#### Work request:
Leaving out the pictures, print exactly the lines from the one holding "How do I perform: Click" to the last line of the entries below, both included, and nothing more.
○ ○ ○
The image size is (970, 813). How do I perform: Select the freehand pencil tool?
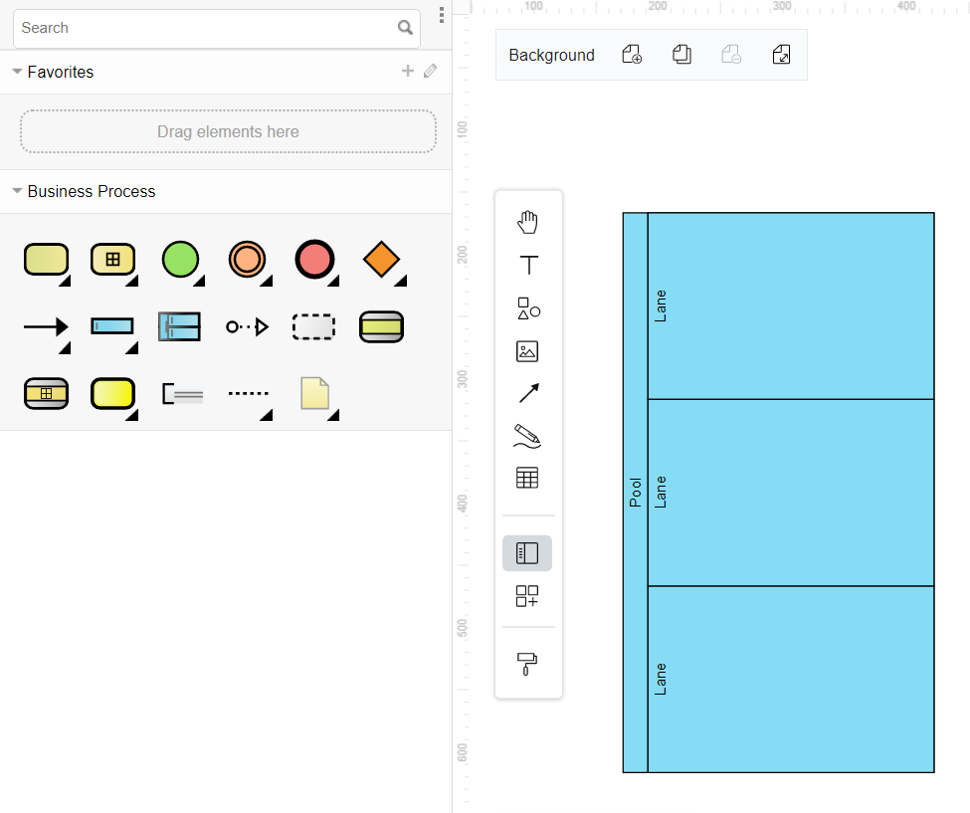(527, 435)
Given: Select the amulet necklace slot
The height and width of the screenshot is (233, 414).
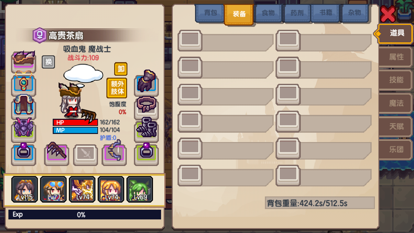Looking at the screenshot, I should (24, 85).
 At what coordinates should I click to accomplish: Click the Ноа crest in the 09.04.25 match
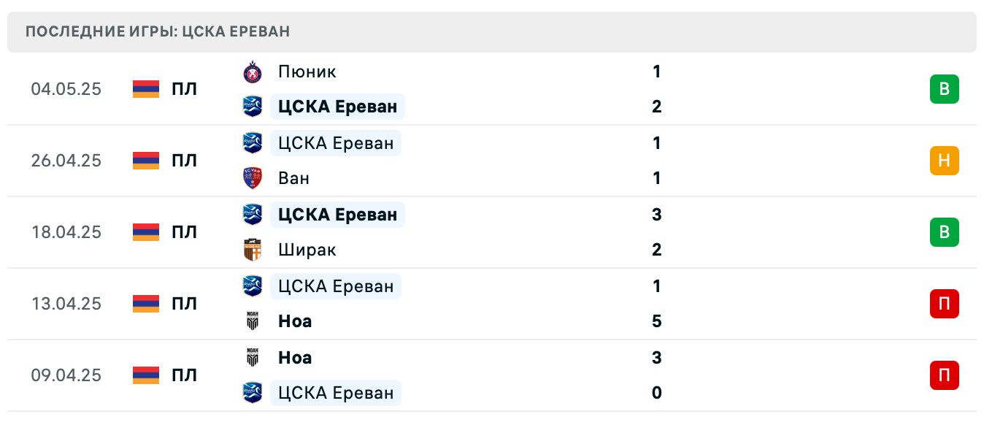(252, 357)
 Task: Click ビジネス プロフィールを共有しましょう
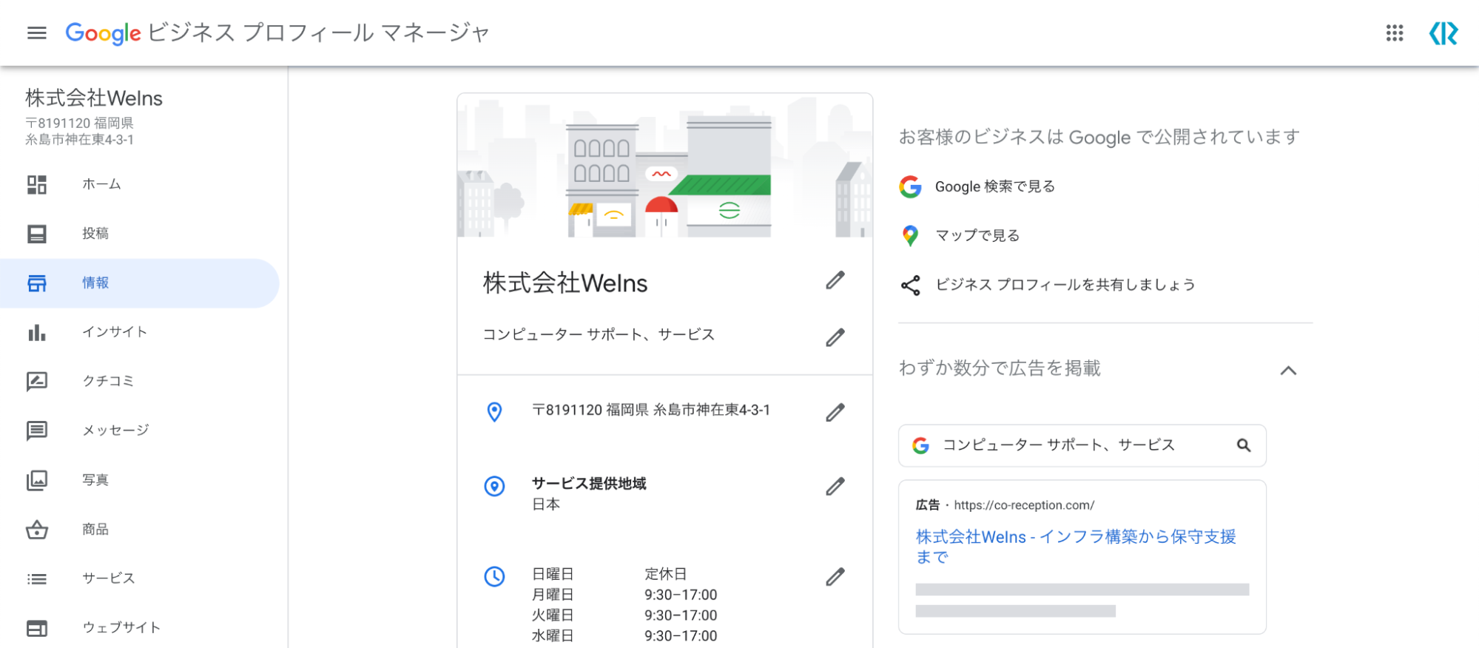1065,285
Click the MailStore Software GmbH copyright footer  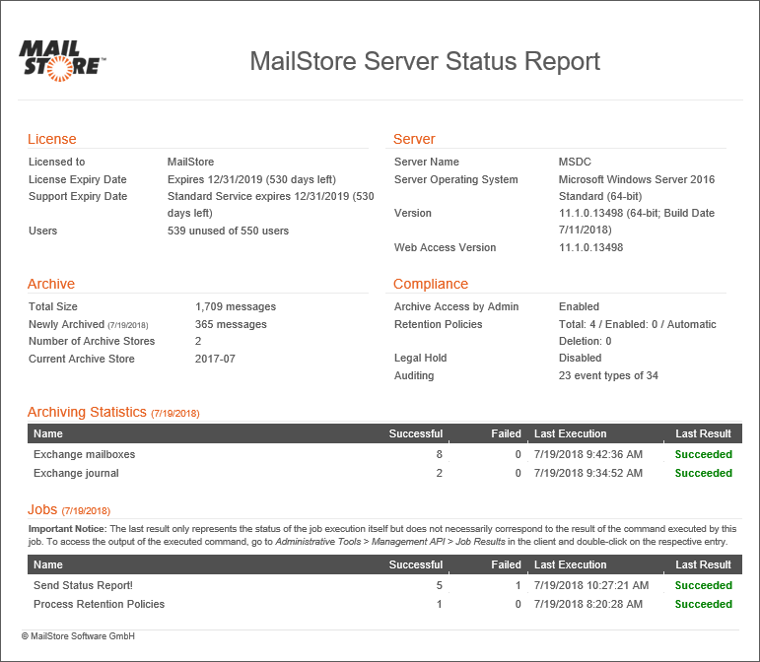(x=78, y=636)
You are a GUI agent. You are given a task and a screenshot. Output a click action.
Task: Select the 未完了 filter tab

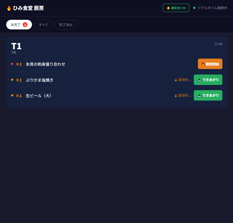19,24
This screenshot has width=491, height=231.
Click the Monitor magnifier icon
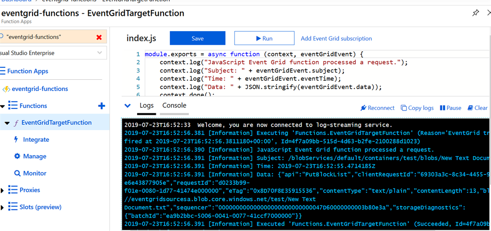(17, 173)
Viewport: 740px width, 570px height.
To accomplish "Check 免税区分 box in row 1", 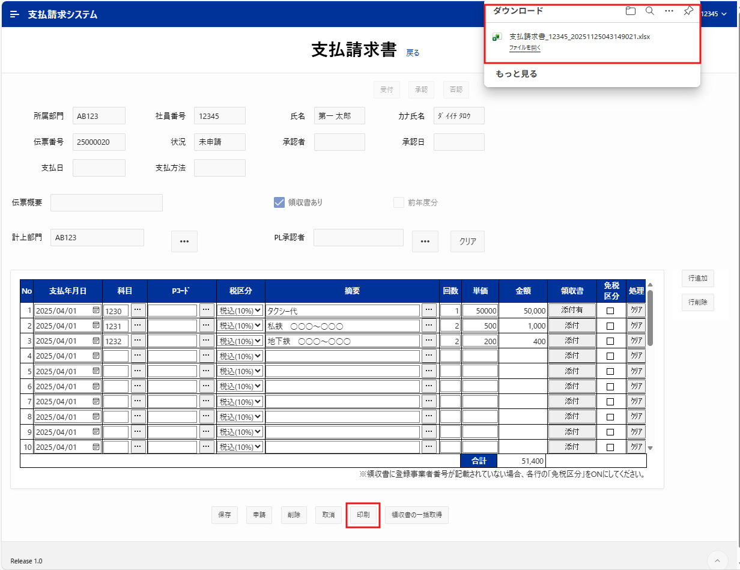I will (x=610, y=311).
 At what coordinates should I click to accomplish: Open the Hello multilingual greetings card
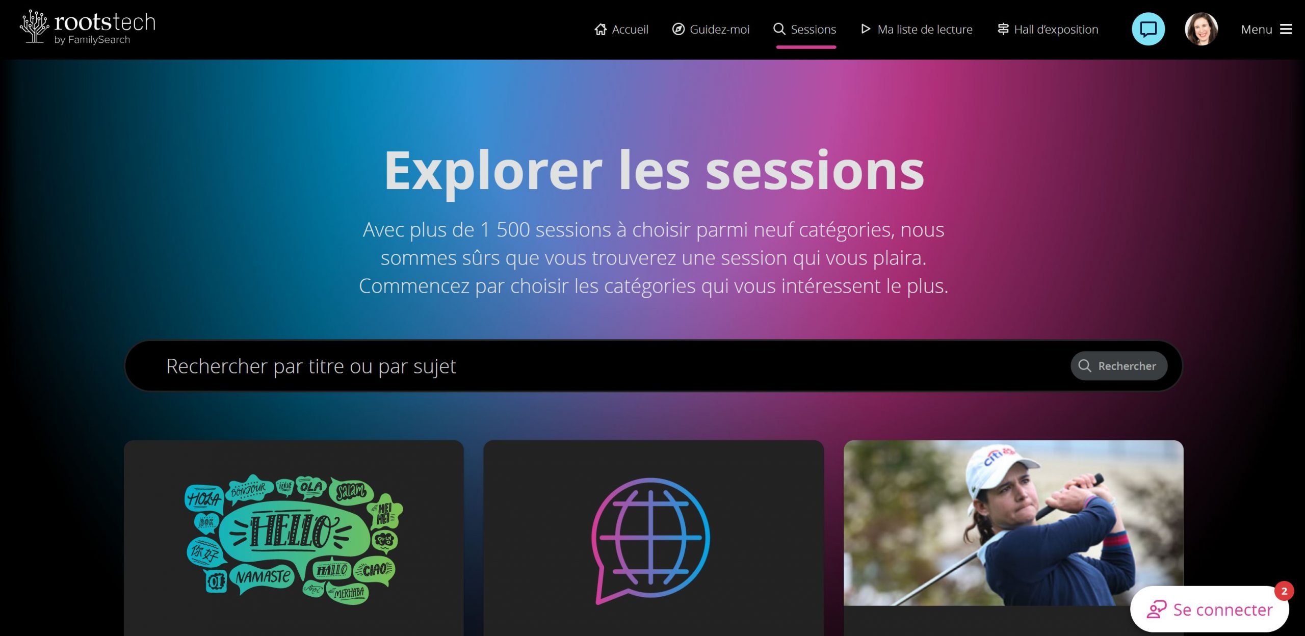294,538
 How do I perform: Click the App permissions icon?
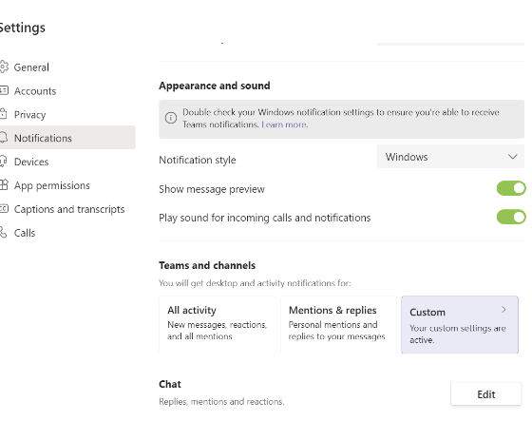(x=4, y=185)
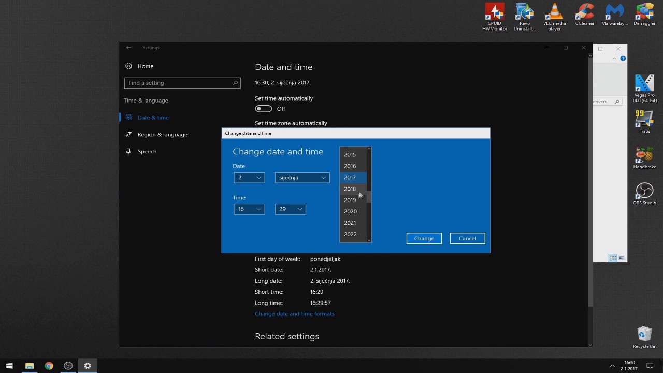Click Chrome icon in the taskbar
663x373 pixels.
[49, 366]
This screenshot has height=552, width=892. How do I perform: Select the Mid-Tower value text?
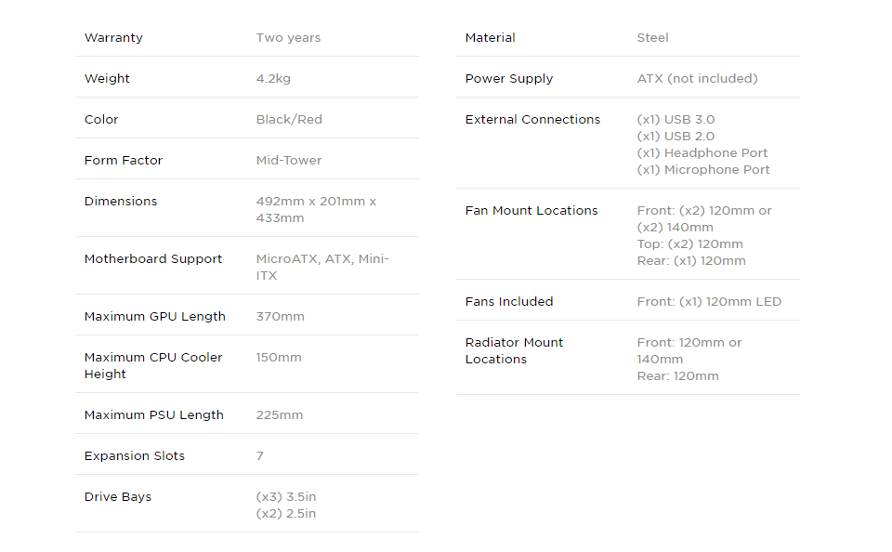(288, 161)
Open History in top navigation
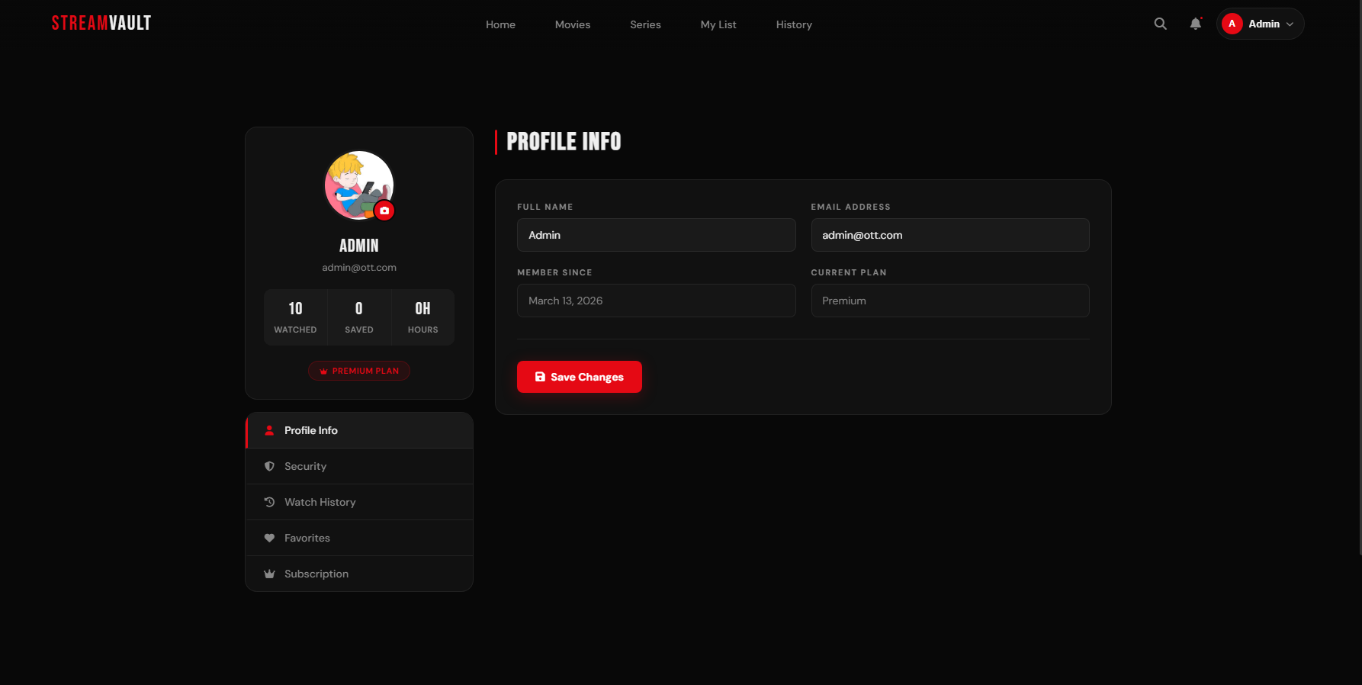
○ ○ ○
#### Answer space:
 How do I perform: Click the App permissions icon?
(x=4, y=185)
Click Chrome icon in the taskbar
663x373 pixels.
[49, 366]
This screenshot has height=552, width=892. How do I perform: Select the Mid-Tower value text?
(288, 161)
Open History in top navigation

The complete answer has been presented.